De retour en France, Dalida se retrouve bientôt face à un psy qui lance la machine du souvenir. Une enfance égyptienne déjà malmenée par la guerre, quand le père de la petite Iolanda Gigliotti est arrêté par les Anglais, revenant brisé de cet internement. Une enfance de binoclarde complexée sur laquelle elle veut prendre sa revanche en se métamorphosant en vedette adulée. A peine débarquée à Paris en 1955, amours et succès s’enchaînent et des séquences de montages font vite avancer les choses. Pourtant, quelque chose ici accroche. Tout d’abord l’adéquation de l’actrice-mannequin Sveva Alviti, qui traduit à merveille le mélange de force et de fragilité de Dalida. Mais surtout des chansons (une trentaine) si bien choisies qu’elles paraissent refléter intimement son parcours.

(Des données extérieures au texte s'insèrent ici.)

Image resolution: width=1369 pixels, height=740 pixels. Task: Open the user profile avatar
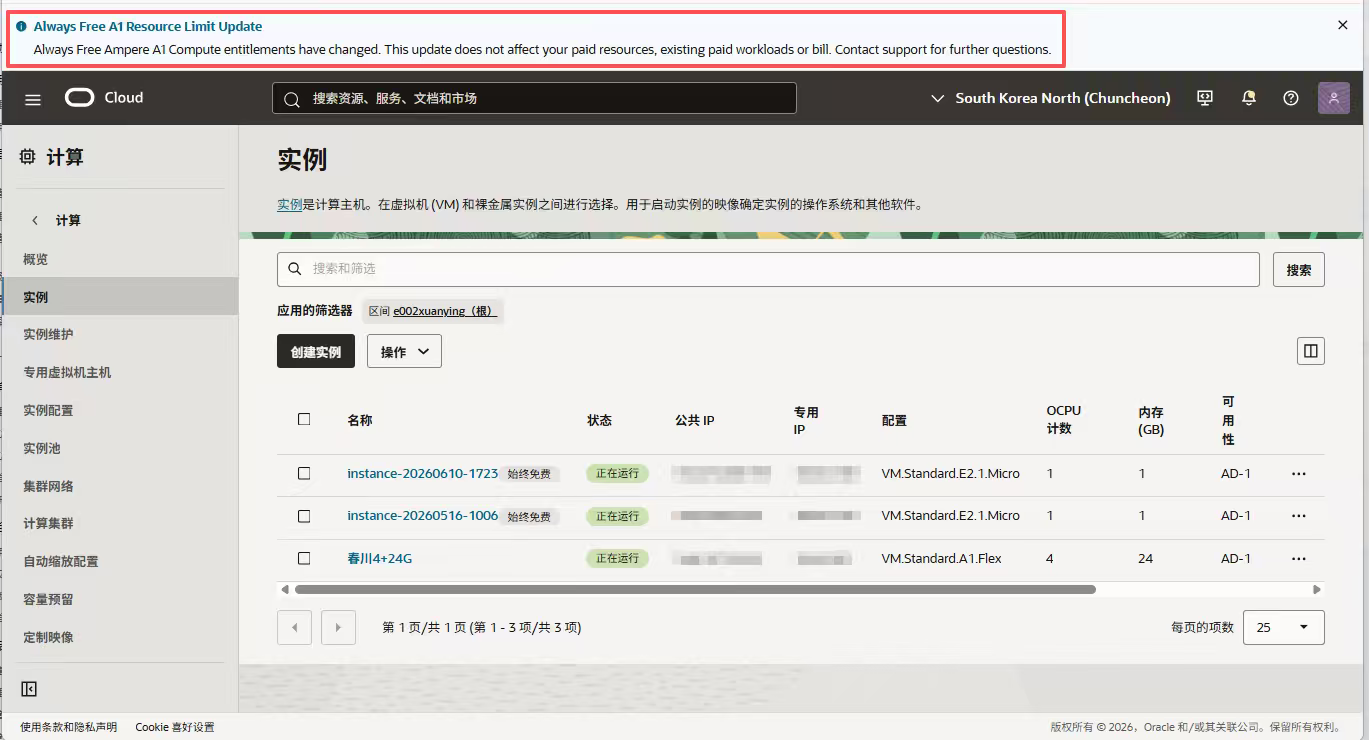[x=1334, y=98]
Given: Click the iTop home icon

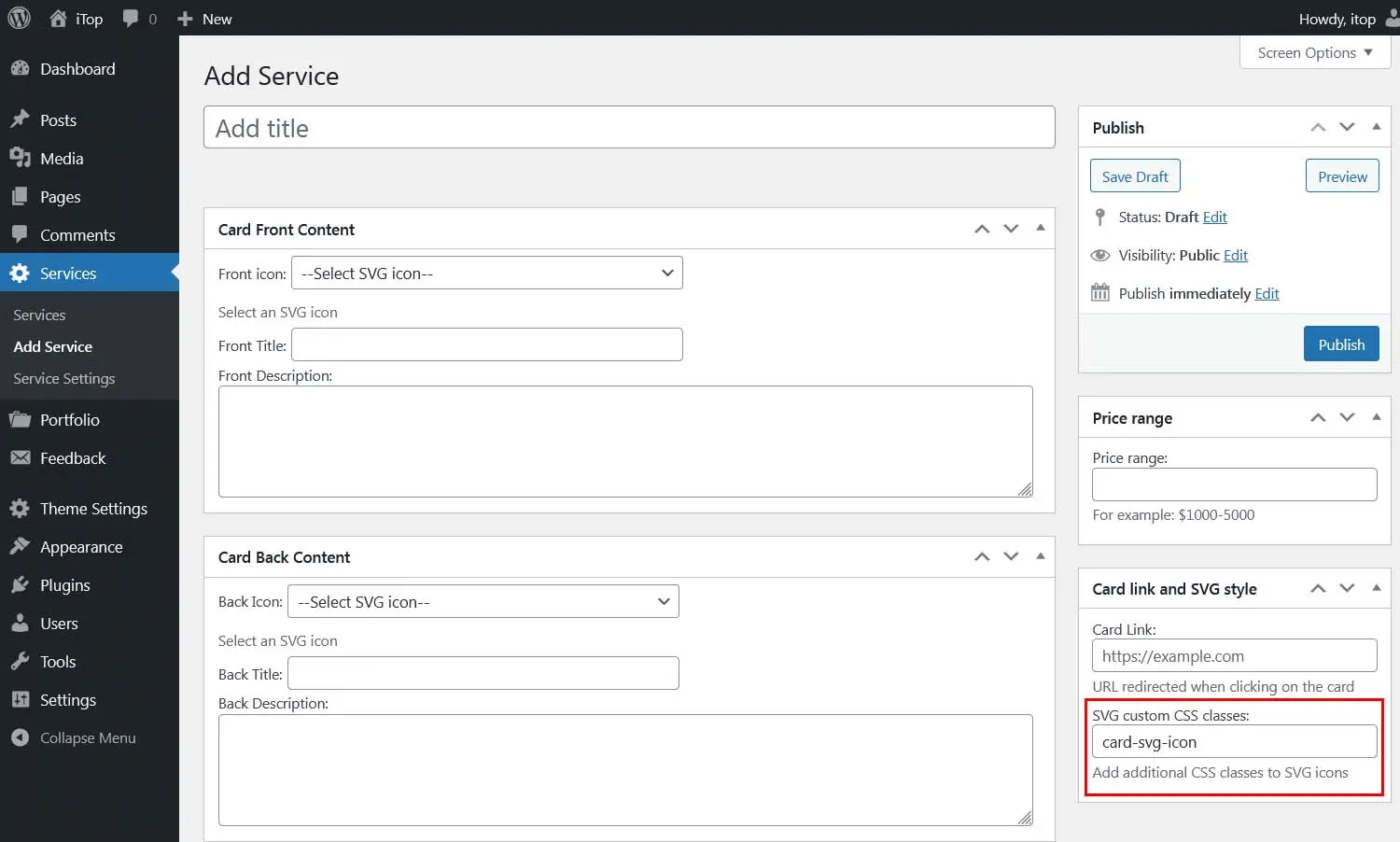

A chaque homme (Lucien Morisse, Jean Sobieski, Luigi Tenco, Richard Chanfray, sans oublier ce beau jeune homme qui «venait d’avoir 18 ans») sa déception, à chaque époque sa mue. Seul reste à ses côtés son frère protecteur et bientôt agent artistique Bruno/Orlando, évidemment homosexuel. De l’espagnolade au show à l’américaine en passant par San Remo et la mode disco, Dalida se réinvente et c’est tout un spectacle. Mais aussi, de plus en plus, une terrible fuite en avant qui, malgré le beau rôle que lui offrira Youssef Chahine dans «Le Sixième Jour» (1986), ne peut que mal finir.

Les midinettes craqueront, les esprits forts railleront. Mais la vérité est que Liza Azuelos a beau louper (un peu) la plupart de ses scènes-clés, cela reste prenant. Comme lorsqu’on remarque que Sveva Alviti chante décalée son playback du «Je suis malade» de Serge Lama mais que son jeu est si intense qu’on est tout de même bouleversé.


** «Dalida» de Lisa Azuelos (France – Italie, 2017), avec Sveva Alviti, Riccardo Scamarcio, Jean-Paul Rouve, Niels Schneider, Alessandro Borghi, Nicolas Duvauchelle, Brenno Placido, Vincent Perez, Patrick Timsit. 2h04.